Structural mechanics

The Structural Mechanics module aims to provide students with the knowledge required to understand the failure behavior of structural components under both static and cyclic loading conditions. It also enables them to perform the main calculations involved in the structural design and verification of pressure vessels and related components, in accordance with the technical guidelines defined by applicable standards. By the end of the module, students are expected to be able to carry out preliminary design and verification of key components used in power plants.

Thermal machines and structural mechanics (Thermal Machines)

At the end of the course the student is expected to be able to perform a preliminary design a new powerplant and/or to critically analyze the performance and the key operating parameters of an existing one.
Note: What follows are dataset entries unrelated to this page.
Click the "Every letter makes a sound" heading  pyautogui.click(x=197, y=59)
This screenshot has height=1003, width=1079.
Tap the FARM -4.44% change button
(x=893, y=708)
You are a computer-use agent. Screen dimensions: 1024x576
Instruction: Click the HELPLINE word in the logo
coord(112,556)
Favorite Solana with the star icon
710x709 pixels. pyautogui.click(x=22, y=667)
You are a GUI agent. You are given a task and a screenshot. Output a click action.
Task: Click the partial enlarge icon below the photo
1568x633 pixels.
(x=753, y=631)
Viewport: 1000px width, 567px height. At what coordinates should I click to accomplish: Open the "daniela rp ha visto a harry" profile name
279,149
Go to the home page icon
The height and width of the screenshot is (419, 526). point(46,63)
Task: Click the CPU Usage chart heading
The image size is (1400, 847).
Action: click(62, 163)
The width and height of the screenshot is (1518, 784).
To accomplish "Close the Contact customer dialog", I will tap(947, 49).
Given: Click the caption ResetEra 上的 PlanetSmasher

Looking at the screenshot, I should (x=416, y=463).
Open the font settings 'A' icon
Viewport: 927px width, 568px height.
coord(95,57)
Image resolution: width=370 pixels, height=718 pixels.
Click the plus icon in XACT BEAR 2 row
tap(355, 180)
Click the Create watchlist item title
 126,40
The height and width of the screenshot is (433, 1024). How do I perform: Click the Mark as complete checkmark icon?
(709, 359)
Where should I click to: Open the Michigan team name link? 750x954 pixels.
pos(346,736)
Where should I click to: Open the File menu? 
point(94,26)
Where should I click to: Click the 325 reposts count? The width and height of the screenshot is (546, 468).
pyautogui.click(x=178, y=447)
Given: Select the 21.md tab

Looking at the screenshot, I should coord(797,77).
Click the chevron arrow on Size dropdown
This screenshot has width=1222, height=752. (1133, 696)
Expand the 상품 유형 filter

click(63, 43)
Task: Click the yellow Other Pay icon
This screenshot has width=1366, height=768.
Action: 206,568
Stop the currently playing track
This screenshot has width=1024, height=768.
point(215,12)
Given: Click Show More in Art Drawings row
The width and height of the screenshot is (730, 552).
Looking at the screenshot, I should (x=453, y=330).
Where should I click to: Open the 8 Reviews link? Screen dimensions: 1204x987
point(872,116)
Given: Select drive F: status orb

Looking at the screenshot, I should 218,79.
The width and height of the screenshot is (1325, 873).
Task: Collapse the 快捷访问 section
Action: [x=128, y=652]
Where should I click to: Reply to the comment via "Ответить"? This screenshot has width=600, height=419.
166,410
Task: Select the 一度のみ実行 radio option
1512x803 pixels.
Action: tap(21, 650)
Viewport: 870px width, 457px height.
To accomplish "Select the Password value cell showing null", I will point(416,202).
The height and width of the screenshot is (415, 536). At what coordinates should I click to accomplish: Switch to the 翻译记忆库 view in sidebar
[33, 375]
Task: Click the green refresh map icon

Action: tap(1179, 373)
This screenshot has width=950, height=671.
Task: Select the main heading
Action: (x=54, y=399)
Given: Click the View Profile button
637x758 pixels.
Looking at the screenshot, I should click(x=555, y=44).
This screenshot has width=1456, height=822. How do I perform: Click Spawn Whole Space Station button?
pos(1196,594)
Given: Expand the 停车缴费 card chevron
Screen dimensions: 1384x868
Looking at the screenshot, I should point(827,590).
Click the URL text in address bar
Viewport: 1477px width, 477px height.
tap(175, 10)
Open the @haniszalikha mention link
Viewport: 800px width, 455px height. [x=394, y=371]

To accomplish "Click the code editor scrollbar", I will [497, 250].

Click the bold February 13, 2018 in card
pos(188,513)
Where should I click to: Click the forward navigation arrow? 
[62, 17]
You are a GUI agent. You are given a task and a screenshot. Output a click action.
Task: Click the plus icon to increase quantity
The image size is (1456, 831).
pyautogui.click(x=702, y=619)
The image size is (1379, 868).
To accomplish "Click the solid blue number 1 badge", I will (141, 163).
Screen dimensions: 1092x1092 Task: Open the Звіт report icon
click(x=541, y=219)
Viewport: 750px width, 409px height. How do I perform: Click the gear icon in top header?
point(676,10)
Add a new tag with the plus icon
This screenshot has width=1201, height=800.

Moreover, he should be able to identify the most suitable methodologies to regulate the power output of the plant and to select the most suitable technologies to either increase its efficiency or reduce its pollutant emissions.

Structural mechanics

The Structural Mechanics module requires prior knowledge of fundamental topics in Strength of Materials. In particular, students are expected to be familiar with the stress state of beams in the elastic range, including axial, bending, and torsional loading conditions, as well as with the basic principles of stress and strain theory and the mechanical properties of metallic materials.

Thermal machines and structural mechanics (Thermal Machines)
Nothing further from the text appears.